Selbst Hand, gar an das Leben dieser so
selten Kreatur zulegen, verbot sich von selbst und so vertrauten wir zunächst
einmal darauf, dass die Natur selbst eine Lösung findet für Feldhamster, die in
ein Gartengrundstück einziehen. So ganz langsam wurde uns bewusst, dass
den verschiedenen Katzen der Nachbaren es nicht entgangen ist, dass sich
auf unserem Grundstück etwas Besonderes abspielt.
Der bei uns eingezogenen Feldhamster, der sich uns inzwischen offen zeigt, wenn
er die auf unserer Terrasse ausgelegten Äpfel, die eigentlich den Vögeln als
Winterfutter dienen sollen, abnagt und Zug um Zug in seinen Bau schleppt, ist
bislang um ein direktes Gefecht mit einer der Katzen der Nachbarn herum
gekommen. Schlau wie er ist, verlässt er den Bau nur um sich der Äpfel zu
bedienen, wenn weit und breit keine Katze in Sicht ist.

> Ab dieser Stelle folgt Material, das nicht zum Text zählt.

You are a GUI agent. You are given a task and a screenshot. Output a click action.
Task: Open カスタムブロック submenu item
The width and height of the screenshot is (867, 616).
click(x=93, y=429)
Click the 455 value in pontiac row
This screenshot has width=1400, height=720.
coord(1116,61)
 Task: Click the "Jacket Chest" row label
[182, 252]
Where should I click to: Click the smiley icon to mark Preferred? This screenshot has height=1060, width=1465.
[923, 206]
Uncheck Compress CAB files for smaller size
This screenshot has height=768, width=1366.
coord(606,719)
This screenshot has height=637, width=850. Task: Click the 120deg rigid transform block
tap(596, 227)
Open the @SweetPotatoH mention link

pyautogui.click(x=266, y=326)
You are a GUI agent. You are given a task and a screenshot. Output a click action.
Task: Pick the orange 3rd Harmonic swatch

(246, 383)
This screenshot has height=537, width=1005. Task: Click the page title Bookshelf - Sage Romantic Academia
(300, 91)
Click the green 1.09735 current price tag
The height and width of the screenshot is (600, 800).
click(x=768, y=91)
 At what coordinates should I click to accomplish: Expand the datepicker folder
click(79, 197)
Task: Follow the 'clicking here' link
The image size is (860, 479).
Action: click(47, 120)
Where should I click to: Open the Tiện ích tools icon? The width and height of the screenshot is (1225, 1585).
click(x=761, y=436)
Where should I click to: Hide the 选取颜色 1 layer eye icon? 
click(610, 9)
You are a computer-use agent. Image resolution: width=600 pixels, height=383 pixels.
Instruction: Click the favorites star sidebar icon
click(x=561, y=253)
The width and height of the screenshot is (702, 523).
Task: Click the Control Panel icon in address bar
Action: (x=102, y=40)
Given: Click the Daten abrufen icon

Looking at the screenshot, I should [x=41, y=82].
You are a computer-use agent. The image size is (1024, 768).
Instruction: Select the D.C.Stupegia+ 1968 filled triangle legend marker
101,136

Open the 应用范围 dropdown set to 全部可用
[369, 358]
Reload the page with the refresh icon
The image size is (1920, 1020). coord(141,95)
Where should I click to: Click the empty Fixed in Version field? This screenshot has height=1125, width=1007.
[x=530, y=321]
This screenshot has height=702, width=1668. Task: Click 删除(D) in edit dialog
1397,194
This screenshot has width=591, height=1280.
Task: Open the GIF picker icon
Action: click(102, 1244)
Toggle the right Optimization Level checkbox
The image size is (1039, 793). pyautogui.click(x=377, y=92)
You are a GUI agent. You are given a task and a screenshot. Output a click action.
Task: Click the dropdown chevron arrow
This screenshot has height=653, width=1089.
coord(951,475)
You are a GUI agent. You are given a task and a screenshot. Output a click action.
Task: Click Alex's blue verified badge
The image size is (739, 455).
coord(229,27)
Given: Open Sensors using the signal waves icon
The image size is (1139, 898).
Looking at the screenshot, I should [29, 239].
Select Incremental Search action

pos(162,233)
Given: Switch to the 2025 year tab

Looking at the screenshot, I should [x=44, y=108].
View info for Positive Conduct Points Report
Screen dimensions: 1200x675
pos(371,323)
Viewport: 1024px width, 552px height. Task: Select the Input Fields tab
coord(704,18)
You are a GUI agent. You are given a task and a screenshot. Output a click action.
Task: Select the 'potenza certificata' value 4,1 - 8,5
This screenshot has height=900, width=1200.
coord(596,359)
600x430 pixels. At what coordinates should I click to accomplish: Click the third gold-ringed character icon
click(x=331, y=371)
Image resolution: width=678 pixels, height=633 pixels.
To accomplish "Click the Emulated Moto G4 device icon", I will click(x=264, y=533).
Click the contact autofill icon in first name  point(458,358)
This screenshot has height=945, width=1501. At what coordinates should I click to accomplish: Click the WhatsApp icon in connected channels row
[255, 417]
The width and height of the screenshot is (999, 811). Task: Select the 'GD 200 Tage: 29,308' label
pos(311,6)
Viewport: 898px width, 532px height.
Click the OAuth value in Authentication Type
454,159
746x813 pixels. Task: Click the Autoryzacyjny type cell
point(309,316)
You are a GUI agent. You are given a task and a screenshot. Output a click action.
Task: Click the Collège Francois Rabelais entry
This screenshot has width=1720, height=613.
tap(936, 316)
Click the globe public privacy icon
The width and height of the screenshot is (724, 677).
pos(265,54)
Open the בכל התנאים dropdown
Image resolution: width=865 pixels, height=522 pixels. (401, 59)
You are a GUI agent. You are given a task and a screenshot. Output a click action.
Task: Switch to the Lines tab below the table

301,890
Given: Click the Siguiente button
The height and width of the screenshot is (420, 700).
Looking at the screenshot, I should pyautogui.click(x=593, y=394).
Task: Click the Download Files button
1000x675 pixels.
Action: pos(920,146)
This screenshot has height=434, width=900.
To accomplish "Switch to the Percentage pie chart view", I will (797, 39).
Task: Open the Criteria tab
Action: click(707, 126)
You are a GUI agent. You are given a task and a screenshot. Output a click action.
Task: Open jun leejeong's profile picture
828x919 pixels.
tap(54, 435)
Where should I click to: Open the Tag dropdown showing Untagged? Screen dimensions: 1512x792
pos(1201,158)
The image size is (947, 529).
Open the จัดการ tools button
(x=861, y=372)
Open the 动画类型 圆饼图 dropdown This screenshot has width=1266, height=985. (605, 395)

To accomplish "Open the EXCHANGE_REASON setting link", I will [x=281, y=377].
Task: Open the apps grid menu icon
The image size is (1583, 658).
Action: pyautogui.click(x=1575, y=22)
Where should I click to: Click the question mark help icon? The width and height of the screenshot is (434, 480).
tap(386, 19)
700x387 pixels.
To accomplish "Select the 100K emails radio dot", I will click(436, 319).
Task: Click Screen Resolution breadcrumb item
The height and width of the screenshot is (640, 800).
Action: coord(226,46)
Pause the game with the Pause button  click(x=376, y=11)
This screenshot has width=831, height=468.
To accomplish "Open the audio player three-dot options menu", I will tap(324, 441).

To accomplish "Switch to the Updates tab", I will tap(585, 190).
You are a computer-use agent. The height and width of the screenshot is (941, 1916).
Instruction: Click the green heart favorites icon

Die Katzen wiederum scheinen bislang
der Strategie zu folgen, bewegungslos vor dem Bau zu warten
und darauf zu hoffen, dass die
Beute den Bau ja irgendwann einmal
verlassen muss. Ich vermute der Hamster
weiß dass, wenn da jemand vor seiner Tür
wartet und legt sich schlafen. Und da ein Feldhamster offensichtlich
länger schläft als eine Katze bereit ist zu warten, ging diese Taktik
nicht so richtig auf.
Das Katzen allerdings auch bereit sind
zu lernen und ich jetzt erklären kann, warum ich diesen kleinen Bericht unter
die Überschrift „Wenn ich es nicht
selber gesehen hatte“ gestellt habe, hat den Grund darin, dass ich heue morgen
eine Katze sah, mit einem Apfel im Maul, und diese Katze den Apfel direkt vor
das Eingangsloch des Feldhamsterbaues ablegte und sich dann sofort wieder in
Lauerstellung begab.
Ich war baff, es ist spannend in unserem Garten.